Cada vez que nos quejábamos de la
incomodidad de un autobús, o de lo bien aprovechado (con retintín) que está el
espacio en los aviones, o incluso del retraso de unos pocos minutos en el AVE, insuficientes
para la devolución del importe del billete, pero retraso al fin y al cabo, mi
padre nos contaba la fascinante historia de esa vez, mucho antes de que yo
naciera, ni de que lo hicieran los hermanos que me preceden, ni que incluso
hubiera empezado la vida en común con mi madre, en que tuvieron que ser
evacuados de un tren por el desbordamiento del río Jarama.
No de cualquier tren, no de uno “con las
comodidades de ahora”, que eran vagones con asientos de madera, una auténtica
tortura, especialmente cuando el viaje a Madrid podía prolongarse media docena
de horas, que las máquinas daban para lo que daban. No he dicho, hasta ahora,
que mi progenitor cumplirá noventa años en un par de meses, y que la historia
de los incómodos y lentísimos trenes se remonta a hace al menos seis o siete
décadas.
Todo esto me ha pasado por la cabeza
viendo la enésima imagen de un tren Extremadura-Madrid, con paso y parada en
talavera, varado en las vías, esta vez por fuego, otras, por causas diferentes,
con los pasajeros cargados de maletas en mitad de la nada, esperando el autobús
salvador que los acercara a la civilización.
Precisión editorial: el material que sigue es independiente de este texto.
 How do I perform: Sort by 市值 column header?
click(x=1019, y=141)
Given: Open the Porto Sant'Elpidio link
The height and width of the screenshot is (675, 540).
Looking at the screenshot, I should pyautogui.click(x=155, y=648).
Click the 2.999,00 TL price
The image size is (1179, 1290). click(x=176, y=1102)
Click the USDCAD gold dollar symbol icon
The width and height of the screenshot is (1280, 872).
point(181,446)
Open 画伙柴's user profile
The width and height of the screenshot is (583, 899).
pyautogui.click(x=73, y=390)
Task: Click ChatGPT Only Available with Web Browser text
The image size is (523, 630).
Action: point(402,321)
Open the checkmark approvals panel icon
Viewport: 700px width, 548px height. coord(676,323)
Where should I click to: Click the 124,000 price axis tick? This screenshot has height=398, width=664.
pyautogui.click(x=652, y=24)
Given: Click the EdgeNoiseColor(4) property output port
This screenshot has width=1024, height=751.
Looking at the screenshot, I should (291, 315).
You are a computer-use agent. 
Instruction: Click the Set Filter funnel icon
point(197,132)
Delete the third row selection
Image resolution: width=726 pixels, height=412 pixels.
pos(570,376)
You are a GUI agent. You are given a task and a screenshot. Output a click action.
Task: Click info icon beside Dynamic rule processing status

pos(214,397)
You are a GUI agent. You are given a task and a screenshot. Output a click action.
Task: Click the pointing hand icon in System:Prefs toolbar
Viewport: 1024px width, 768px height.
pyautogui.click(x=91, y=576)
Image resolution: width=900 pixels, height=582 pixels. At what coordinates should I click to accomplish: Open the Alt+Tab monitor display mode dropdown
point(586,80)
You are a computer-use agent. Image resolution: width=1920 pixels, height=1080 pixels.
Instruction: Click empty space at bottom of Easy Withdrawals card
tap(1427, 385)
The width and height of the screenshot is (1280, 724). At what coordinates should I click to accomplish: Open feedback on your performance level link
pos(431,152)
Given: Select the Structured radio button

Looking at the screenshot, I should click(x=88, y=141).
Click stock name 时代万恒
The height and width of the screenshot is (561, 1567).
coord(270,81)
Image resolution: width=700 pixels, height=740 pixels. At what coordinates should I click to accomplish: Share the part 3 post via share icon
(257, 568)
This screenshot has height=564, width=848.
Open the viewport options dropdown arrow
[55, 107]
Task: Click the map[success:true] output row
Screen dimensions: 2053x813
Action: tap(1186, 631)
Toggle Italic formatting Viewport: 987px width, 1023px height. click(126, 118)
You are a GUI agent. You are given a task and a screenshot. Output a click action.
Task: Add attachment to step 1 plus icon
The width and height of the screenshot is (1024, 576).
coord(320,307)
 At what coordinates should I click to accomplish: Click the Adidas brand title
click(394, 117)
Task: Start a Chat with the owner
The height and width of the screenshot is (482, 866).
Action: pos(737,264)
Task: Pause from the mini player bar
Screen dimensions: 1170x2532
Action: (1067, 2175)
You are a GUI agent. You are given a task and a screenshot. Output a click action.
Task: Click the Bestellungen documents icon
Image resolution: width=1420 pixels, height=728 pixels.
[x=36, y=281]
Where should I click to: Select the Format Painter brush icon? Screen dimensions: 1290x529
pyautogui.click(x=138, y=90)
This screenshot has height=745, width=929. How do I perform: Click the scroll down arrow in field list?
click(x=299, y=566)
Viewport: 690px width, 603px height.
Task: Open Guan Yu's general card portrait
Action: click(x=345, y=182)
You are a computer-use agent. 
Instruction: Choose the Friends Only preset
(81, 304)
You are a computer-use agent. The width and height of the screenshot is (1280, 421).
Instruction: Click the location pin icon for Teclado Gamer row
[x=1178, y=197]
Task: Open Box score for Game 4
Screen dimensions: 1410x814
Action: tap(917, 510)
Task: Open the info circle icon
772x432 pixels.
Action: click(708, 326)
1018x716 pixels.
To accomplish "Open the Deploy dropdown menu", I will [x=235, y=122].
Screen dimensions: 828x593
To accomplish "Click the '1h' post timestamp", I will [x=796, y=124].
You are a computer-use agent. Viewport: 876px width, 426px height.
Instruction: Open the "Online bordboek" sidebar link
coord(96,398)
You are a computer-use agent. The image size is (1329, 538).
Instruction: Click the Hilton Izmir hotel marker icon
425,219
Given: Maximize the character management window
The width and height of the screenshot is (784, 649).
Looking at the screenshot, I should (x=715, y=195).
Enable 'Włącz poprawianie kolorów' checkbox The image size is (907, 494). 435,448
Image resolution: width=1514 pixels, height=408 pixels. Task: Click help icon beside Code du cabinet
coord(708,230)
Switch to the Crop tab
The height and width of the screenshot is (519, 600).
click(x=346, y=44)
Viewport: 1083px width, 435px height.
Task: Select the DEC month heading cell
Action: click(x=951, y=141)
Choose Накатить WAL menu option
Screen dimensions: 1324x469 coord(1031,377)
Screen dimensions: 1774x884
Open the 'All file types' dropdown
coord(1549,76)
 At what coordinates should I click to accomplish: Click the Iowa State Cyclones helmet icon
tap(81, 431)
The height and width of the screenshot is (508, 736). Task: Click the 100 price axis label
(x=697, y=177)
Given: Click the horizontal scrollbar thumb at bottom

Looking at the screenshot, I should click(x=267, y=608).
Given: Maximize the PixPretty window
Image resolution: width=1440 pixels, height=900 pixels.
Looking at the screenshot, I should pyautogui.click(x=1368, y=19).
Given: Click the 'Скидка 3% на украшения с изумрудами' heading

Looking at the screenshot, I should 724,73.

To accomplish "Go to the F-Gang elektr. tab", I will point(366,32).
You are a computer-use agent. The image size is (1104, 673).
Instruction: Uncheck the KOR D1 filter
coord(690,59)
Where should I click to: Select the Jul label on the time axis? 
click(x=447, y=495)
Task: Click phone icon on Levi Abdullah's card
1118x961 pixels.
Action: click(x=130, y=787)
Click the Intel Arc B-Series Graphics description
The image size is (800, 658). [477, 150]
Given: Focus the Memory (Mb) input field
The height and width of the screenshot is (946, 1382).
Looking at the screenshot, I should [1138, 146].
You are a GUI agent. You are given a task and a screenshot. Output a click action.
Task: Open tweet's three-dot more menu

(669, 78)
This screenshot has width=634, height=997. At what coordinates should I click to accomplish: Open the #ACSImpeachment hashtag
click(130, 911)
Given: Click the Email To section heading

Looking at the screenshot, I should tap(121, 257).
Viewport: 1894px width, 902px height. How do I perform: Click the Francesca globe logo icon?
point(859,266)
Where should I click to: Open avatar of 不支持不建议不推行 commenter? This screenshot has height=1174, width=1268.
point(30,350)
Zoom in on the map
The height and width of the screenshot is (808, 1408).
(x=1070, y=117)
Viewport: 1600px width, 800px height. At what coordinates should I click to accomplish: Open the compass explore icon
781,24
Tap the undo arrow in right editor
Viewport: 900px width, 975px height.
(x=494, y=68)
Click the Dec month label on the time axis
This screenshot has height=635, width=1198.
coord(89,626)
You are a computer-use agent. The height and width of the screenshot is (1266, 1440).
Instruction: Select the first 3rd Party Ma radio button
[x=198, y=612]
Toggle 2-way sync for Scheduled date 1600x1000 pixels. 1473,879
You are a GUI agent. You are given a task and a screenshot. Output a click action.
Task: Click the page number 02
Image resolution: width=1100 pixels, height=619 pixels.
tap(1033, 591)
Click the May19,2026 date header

Ya está bien de bromas. Que esto está
muy por encima de lo soportable y no pueden salirse con la suya los que han
decidido condenarnos a andar poco menos que en esos polvorientos trenes del
Oeste a los que siempre adelantaba la diligencia. No hablo de Alta Velocidad (¿Dónde
andará?), ni de conexiones con esa Europa desgarrada e inconexa. Hablo de ese
tren humilde que nos hace de cordón umbilical con otros puntos del país y nos
permite aferrarnos a la idea de que no somos una isla, aislada y a la deriva
condenada a cien o a mil años de soledad.
Mientras en el resto del mundo avanzado
se habla de aviones supersónicos, de estaciones espaciales y hasta de la
conquista de Marte, aquí suspiramos por un trenecito normal, uno de esos que no
va muy deprisa, nada de tren bala, ni tan siquiera alta velocidad, pero que te
lleva a destino en un tiempo prudente, pasa a horarios regulares y no traquetea
demasiado, que los huesos ya no son lo que eran, y se resienten.
Seríamos moderadamente felices con unos
vagones limpios, con cuarto de baño y esas cosas, y, si pudiera ser, que parara
en estaciones convenientemente iluminadas, que esa es otra, con algún banquito para sentarse a esperar,
con climatización que nos librara de los rigores del invierno y del verano y,
por pedir, en el colmo de la osadía, que tuviera una cantina para tomar un café
o un bocadillo. Ya veis, pobres hasta para pedir, y ni eso nos conceden, que el
Ministerio de Fomento ha decidido que no nos merecemos más que unos trenes
antediluvianos, que llegan cuando quieren y se paran cuando les parece.
Cuando Aureliano Triste decidió vincular
Macondo con el resto del mundo sólo pronunció una frase: Hay que traer el ferrocarril.
Y unos meses después, un tren amarillo
atravesaba la población entre silbatazos y resoplidos. En sucesivos viajes, el
tren trajo la electricidad, y el cine, y el gramófono.
Y Macondo empezó a ser ciudad. Hubo un
antes y un después del ferrocarril, como en todas partes. Menos aquí, que
seguimos, sentados en el andén,
desgranando nuestros cien años de soledad.